Было удивительно, но Чеглинцев уходил, не бунтовал, не дрался, не выказывал своей былинной мощи, не куражился и не рвался к Арсеньевой. Он уходил, и Терехов понял, что он и в самом деле уйдет и уедет.

«Ну и хорошо, – подумал Терехов, – ну и пусть проваливает со своим Испольновым».

Терехов повернулся резко, пошел в сырую темноту коридора, и два шага, сделанные по доскам крыльца, дались ему тяжко, это было странно, но спину холодило ощущение незащищенности, будто бы человек с заряженным карабином, расставивший ноги, остался сзади. А в коридоре, в его затухшей тишине, пришло иное чувство, и оно было не лучше прежнего, теперь казалось Терехову, что стоит он в подвале высоченного недостроенного им дома, и дом этот валится на него, на восьмом скелетном еще этаже подвели сварщики, разошлась арматура, и все перекосилось, загремело, полетело к черту, нет, полетело на него, все эти панели, серые неровные стены, красноватые оконные рамы, мука цемента из порванных мешков, забытые молотки и рубанки, обрывки замусоленной бумаги, в которой был завернут завтрак монтажника, вонючие остатки этого завтрака, огрызок яблока и яичная скорлупа, все это летело, стонало, рассыпалось, и Терехов ничего не мог поделать, рукой двинуть не мог, как во сне…

Дверь в комнату осталась открытой, и Терехов вошел к Арсеньевой без стука.

Арсеньева сидела, голову положив на стол, заслонив лицо ладонями.

– У нас с вами была договоренность, – сказал Терехов. – Вы эту договоренность нарушили. Я прошу вас уехать из поселка, вернуться на работу в совхоз.

– Нет! – подняла заплаканное лицо Арсеньева, зашептала с мольбой: – Нет, нет!

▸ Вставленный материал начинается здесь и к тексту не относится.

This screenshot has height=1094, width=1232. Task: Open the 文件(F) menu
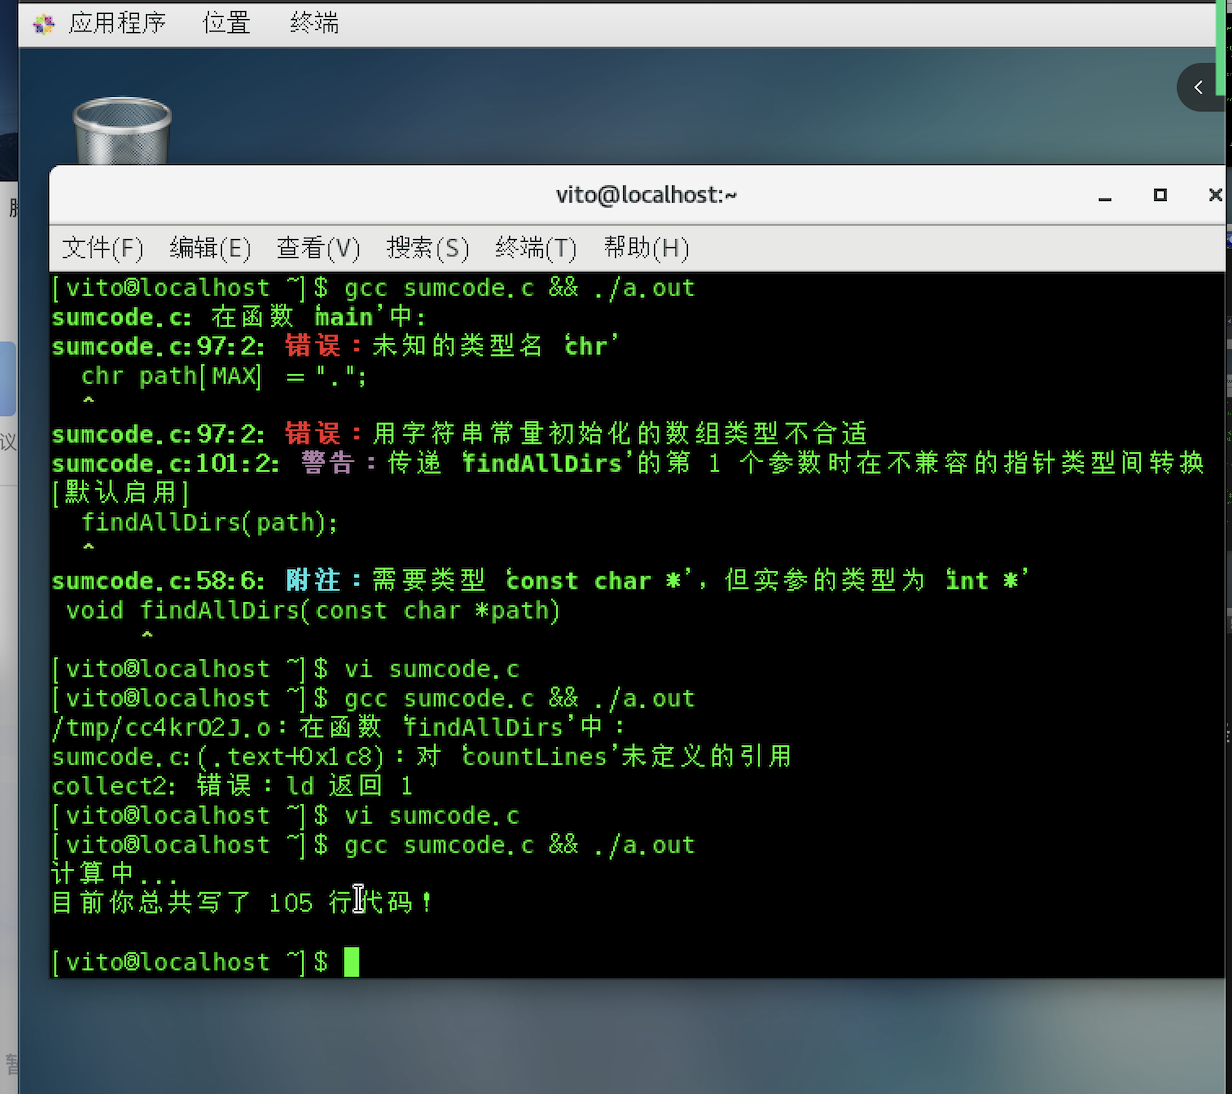click(102, 248)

А Терехов произнес свои слова официальным свинцовым голосом, правильный человек просыпался в нем, тот самый, что завелся в нем на случаи разговоров с Арсеньевой и которого он не любил.

– Думаю, что дальше находиться здесь вам не имеет смысла.

– Нет, нет, нет…

В глазах ее были слезы, стыд и испуг.

«Черт знает что! – думал Терехов. – Какими словами я говорю ей все это… Даже на „вы“ перешел…»

Но правильный человек был доволен, он рос на дрожжах и готовил новые дидактические выражения.

– Нет, нет! Вы меня не прогоните. Я не могу отсюда уехать. Я не могу… Терехов, не могу…

– У меня договоренность не только с вами, но и с начальником поезда Будковым, а он предвидел, что так обернется, и взял с меня слово…

Терехову хотелось курить, и, хотя он собирался прекратить разговор и уйти, неожиданно для себя он присел на стул и не спеша достал сигарету и спички. Впрочем, говорить что-либо еще он был не намерен. Он курил, сам не понимал, зачем остался здесь, почему не предпочел сырости зеленоватых стен голубое сухое небо.

– Я не могу… – прошептала Арсеньева. – Я любое слово могу дать… Я не обману тебя, Терехов, я никого не обману…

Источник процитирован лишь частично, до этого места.